By: Garry Pierrepont - Updated: 24 Sep 2012 | comments*Discuss
Business Plan Structure Limited

When you begin your business you should ensure it has the right legal structure. It is up to you, as the business owner, to choose the structure, and you should put this into your business plan.

The business structure you choose affects how you run the business, how you can raise money, the documentation you must deal with and your liabilities.

Sole Trader

This is the simplest way to run a business is as a Sole Trader, as it involves no registration fees, record keeping and accounting is straightforward, and the owner keeps all the profits. The biggest drawback is that you are personally liable for any debts – meaning your assets, such as your house, could be vulnerable – which is risky if the business needs a lot of investment.

To operate as a sole trader you must register as self-employed with HMRC. You must submit an annual self assessment tax return to HM Revenue & Customs, and you must also keep records showing your business income and expenses.


A partnership is a business in which two or more partners share the business ownership, the risks, costs and profits. Each partner is self-employed according to HMRC rules. In most cases the partners share decision-making. They also share debts – even those that have been run up by an individual partner – and a partnership has no legal existence except as the partners themselves. If one partner leaves the partnership – for whatever reason – it must be dissolved, but the business can continue.

While a partnership is a fairly simple way to run a business, there is no protection for the partners should things go wrong. A Deed of Partnership is usually drawn up between the partners, and, although you can use a solicitor for this, there is no legal requirement to do so.

Money raised for a Partnership business usually comes from the partners themselves or from loans. Sleeping partners are partners who contribute money to the business (and expect a share of the profits), but who take no part in running the business. HMRC expects to receive tax returns from the business itself and each of the partners.

Limited Liability Company

A limited company is a legal entity in its own right; the finances are separate from those of the owners. Shareholders in the company can be individuals or other companies, and they are not responsible for any debts of the company. They are likely, however, to lose the value of their investment, if the company should fail.
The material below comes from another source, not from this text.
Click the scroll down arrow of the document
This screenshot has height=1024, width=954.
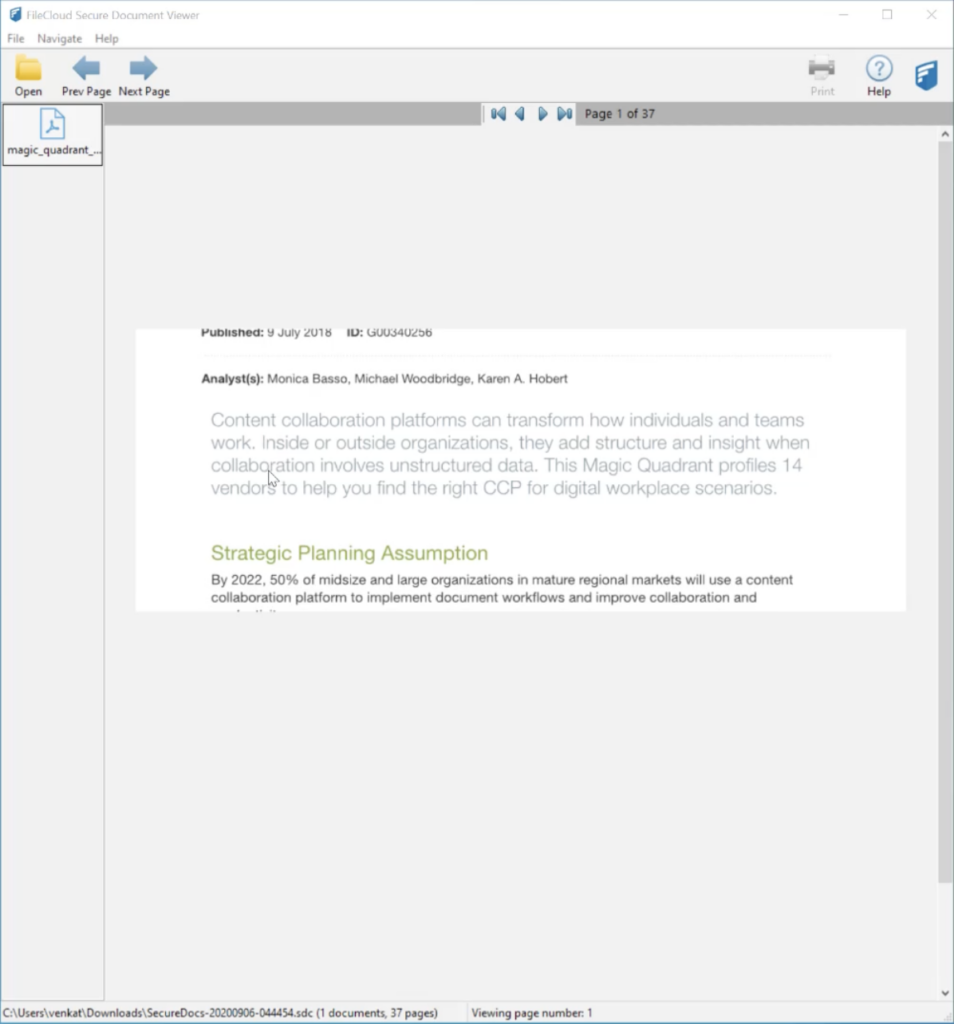(945, 993)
Private Limited Companies can have more than one owner (shareholders), but shares cannot be offered to the public.

Public Limited Companies do have their shares issued for sale to the public, and must have at least two owners. A company must have a value of at least £50,000 before it can trade as a plc.

A limited company must register with Companies House – at which it is said to be incorporated. The director(s) (minimum one) must be at least 16 years old. A private limited company does not have to have a secretary, but it does, that person must be named to Companies House. A plc must have a qualified company secretary.

A single director (individual ownership) or board of directors run the company. Directors are employees of the company. Finance is raised from shareholders, loans and profit retained in the business. Accounts must be sent to Companies House before each year, and they must be audited each year unless the company is exempt. Profits can be distributed to shareholders in the form of dividends. If the company makes any profit, it will be liable for corporation tax.

The structure of a business is important for the way it will raise finances, be run, and for its liabilities because of this, the structure must be specified in the business plan.